Privatização de Estradas

“Privatização de Estradas”: por Rita Mariquitos

4 pensamentos sobre “Privatização de Estradas

  1. APP

    Vamos supor que a empresa que gere a A1 passa a ter má fama por existirem poucas faixas e por realmente existirem lá mais acidentes. Acham que é assim tão provável que outra empresa passe a empregar toneladas de capital para competir e lutar por esse segmento de mercado?
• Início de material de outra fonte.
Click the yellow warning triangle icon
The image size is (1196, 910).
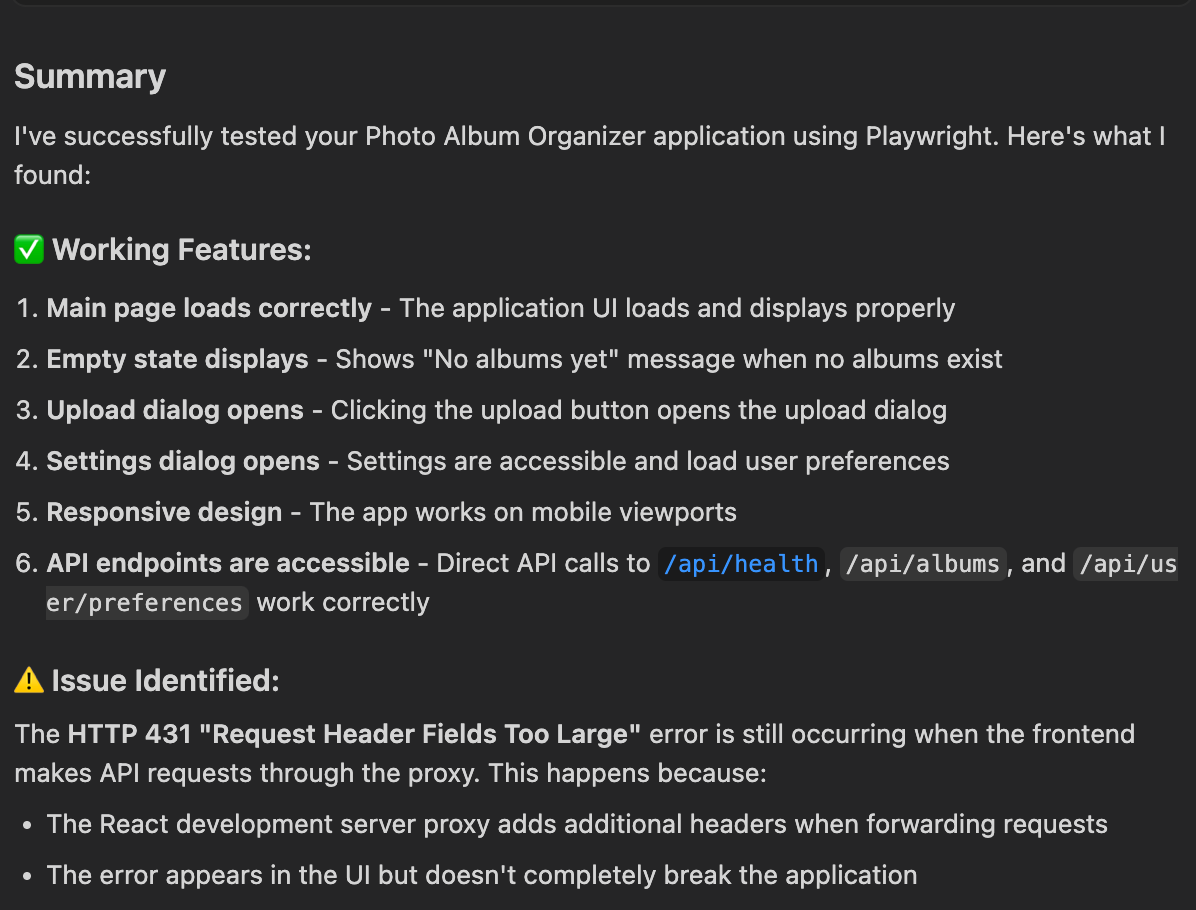[29, 680]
    (É evidente que sei a vossa resposta: se isso acontecer é porque havia um nicho de mercado e o mercado funcionou, etc. o que leva a que a primeira empresa invista a ser competitiva ou desaparecerá do mapa e tal. Mas se formos a ver bem as coisas a famosa eficiência de um economia de mercado pode redundar em mais desperdícios materiais que uma economia planificada…)

  2. João Branco

    Para alem dos problemas da ineficiência em mercados com custos de entrada elevados já referida, a verdade é que é possível sem alterar nada na lei actualmente haver verdadeiras estradas privadas, desde que os privados queiram assumir os riscos de construção e exploração… Incrivelmente (ou não) preferem encostar-se ao estado no modelo PPP.

  3. JPHB

    “Num mercado livre, se uma empresa que gere uma estrada privada tem por exemplo, um número elevado de mortes, ganha má reputação, o que leva a uma diminuição no fluxo de utilizadores e consequentemente uma descida no lucro. Os outrora utilizadores dessa estrada procurarão outras estradas ou outro meio de transporte,…”
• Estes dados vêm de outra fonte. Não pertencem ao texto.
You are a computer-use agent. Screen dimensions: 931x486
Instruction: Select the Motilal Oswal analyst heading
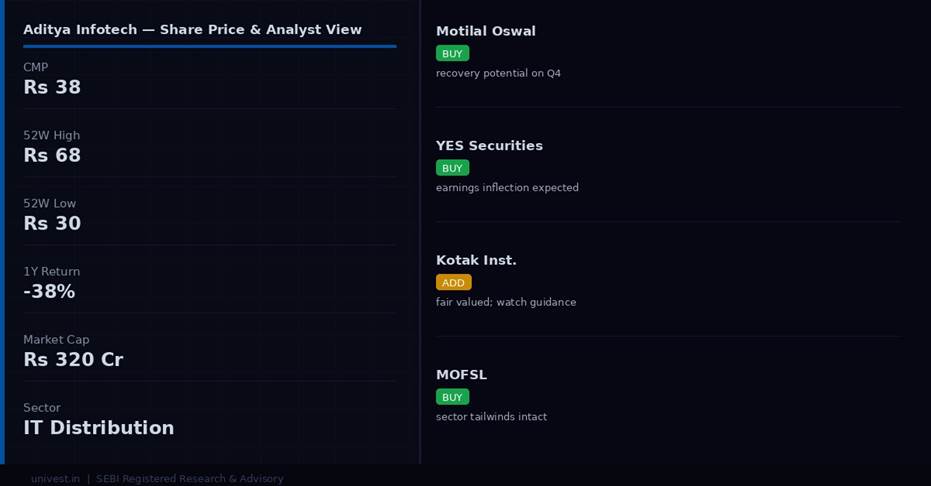pos(486,31)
    A empresa Estradas Lusitanas SA que gere a A1 faz um mau trabalho a gerir a sua estrada, com tantas mortes, que os clientes da A1 resolvem mudar de fornecedor de estrada Lisboa-Porto para a autoestrada AA1, construida quase paralela à A1 pela empresa Estradas Unidas SA e que gere muito melhor o seu produto, especialmente no que diz respeito à segurança dos clientes. Entretanto, alguns nostálgicos decidiram tornarem-se clientes da já quase centenária Estradas Vasco da Gama que ainda oferece o serviço de estrada Lisboa-Porto através da antiga estrada nacional que unia as duas cidades. Embora com menor qualidade de construção e implicando um maior consumo de combustível devido ao piso em mau estado, os clientes dizem-se satisfeitos porque gostam da nostalgia de demorar
    seis horas a fazer a viagem, passando pelas cidadezinhas do litoral.